Image of northern lights reflecting onto lake in Yukon

Alberta/British Columbia

Keen on getting out there and experiencing the aurora from within the ice-capped peaks? At lower latitudes, British Columbia, Alberta, and the Canadian Rockies would be the best place to see the northern lights. A tourist favourite is to experience them while taking a road trip along Icefield’s Parkway, starting from Banff National Park to Jasper National Park, two of the best national parks in Canada.
This 230-kilometre road trip will leave you stunned by the beauties Canada has to offer. From the Rockies to National Parks to the northern lights, nowhere else in the world will compare. Take your time exploring the diverse wildlife, glacier-fed Lake Louise, and the magnificent Rocky Mountains during the day, and once the sun falls below the horizon, the shimmering, green glow will illuminate the sky.

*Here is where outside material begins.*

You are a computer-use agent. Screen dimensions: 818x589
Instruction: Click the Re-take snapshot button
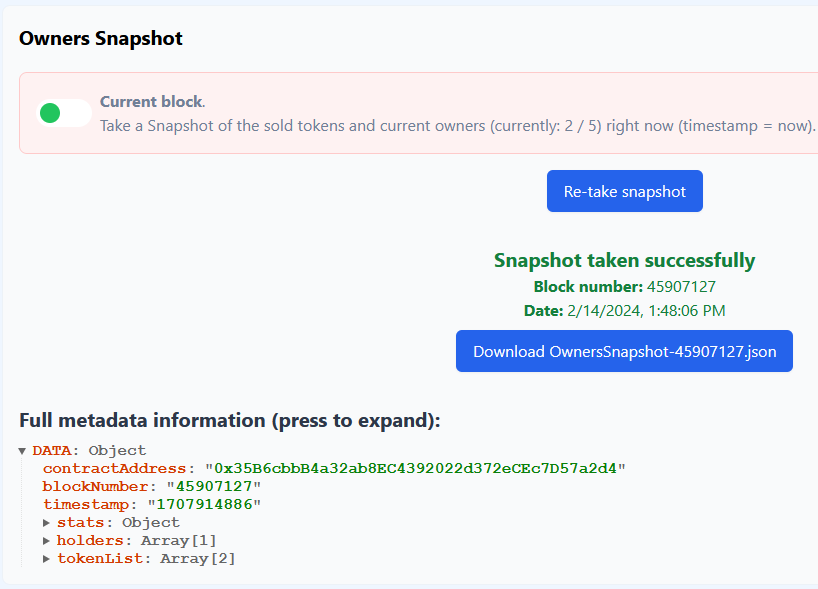coord(624,191)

In Northern Manitoba, you will find the city of Churchill which considers itself to be one of the top three places on the planet to see the northern lights. Late winter (February and March) is the best time of year to see the lights in Churchill.
Be sure to pack warm, because temperatures can drop to negative 40 degrees Celsius. What makes seeing the lights in Churchill even more special is the wildlife. While here, be sure to take a wildlife tour to see belugas, polar bears, arctic foxes, and more.

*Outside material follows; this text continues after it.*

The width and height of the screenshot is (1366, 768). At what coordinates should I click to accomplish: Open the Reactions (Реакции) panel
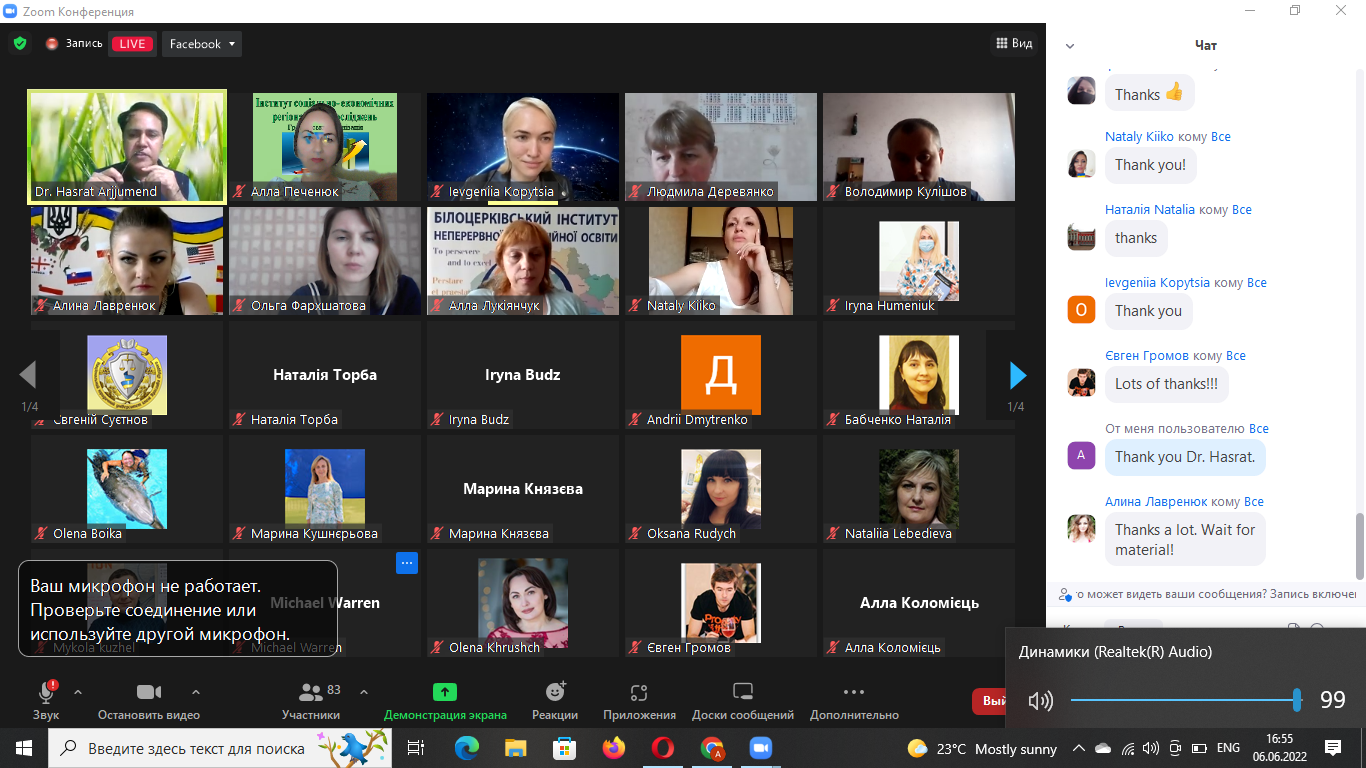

Love the cold and snow? With a population of fewer than 8000 people, the Capital of Nunavut, Iqaluit, is possible one of the coldest places to watch the northern lights. Consisting of endless tundra, rugged mountains, and small remote villages, the only way to get there is by plane or boat.
Because of this, there is very little light pollution, leaving clear skies and a great environment to view the aurora borealis, despite being slightly north of the auroral oval. If you are looking to get off the beaten track, Iqaluit is a great place to experience the magical phenomenon.

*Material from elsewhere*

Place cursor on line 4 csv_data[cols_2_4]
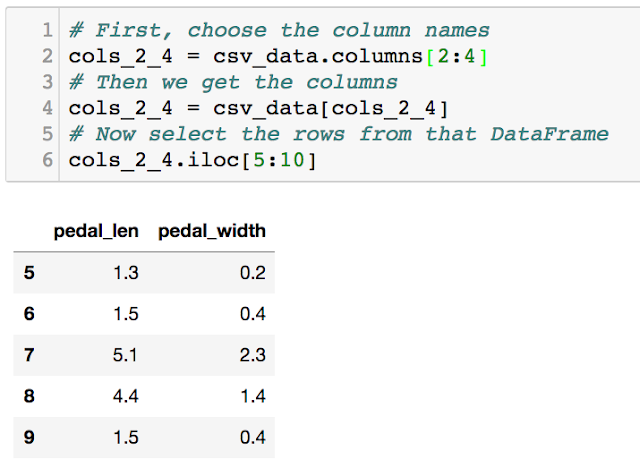Image resolution: width=640 pixels, height=468 pixels. 259,109
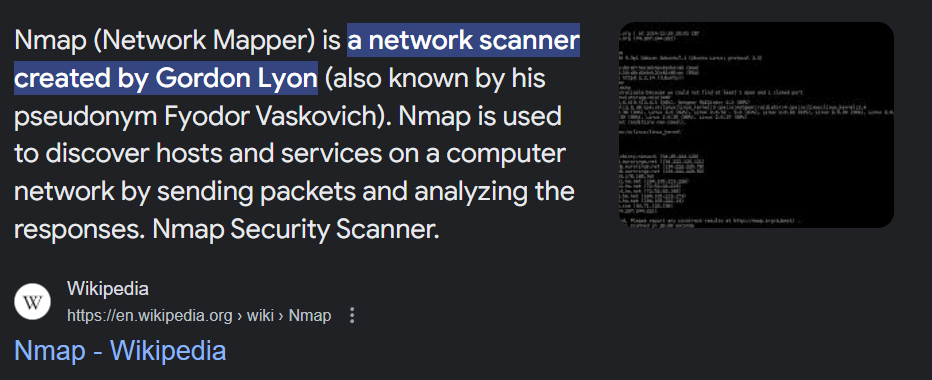This screenshot has width=932, height=380.
Task: Click the Wikipedia "W" favicon
Action: coord(33,302)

Image of polar bear on iceberg.


While Toronto is a great place to visit, it’s not the best destination to visit if you want to go aurora viewing. We recommend staying far away from the light pollution coming from large cities if you want to see the aurora borealis in its full glory.
If you plan on staying in Ontario, drive up to the border where Hudson Bay is, far away from the city lights. For an even better view of the aurora from the bay, go on a four-day rail trip up to Churchill.
Located at a high latitude, this polar bear capital is the best place to view both the ice bears and the northern lights, so why not combine the two? Hop on a polar bear tour to marvel at those shaggy, cream-coloured bears sniffing your direction in curiosity from mere metres away.
After the sun sets, drive out to Hudson Bay, lean back, and watch as the aurora borealis dances across the sky. Located directly beneath the aurora oval and having auroral activity 300 nights of the year, coming to Churchill should definitely be added to your bucket list. Who knows, maybe you’ll even spot a polar bear viewing the lights with you!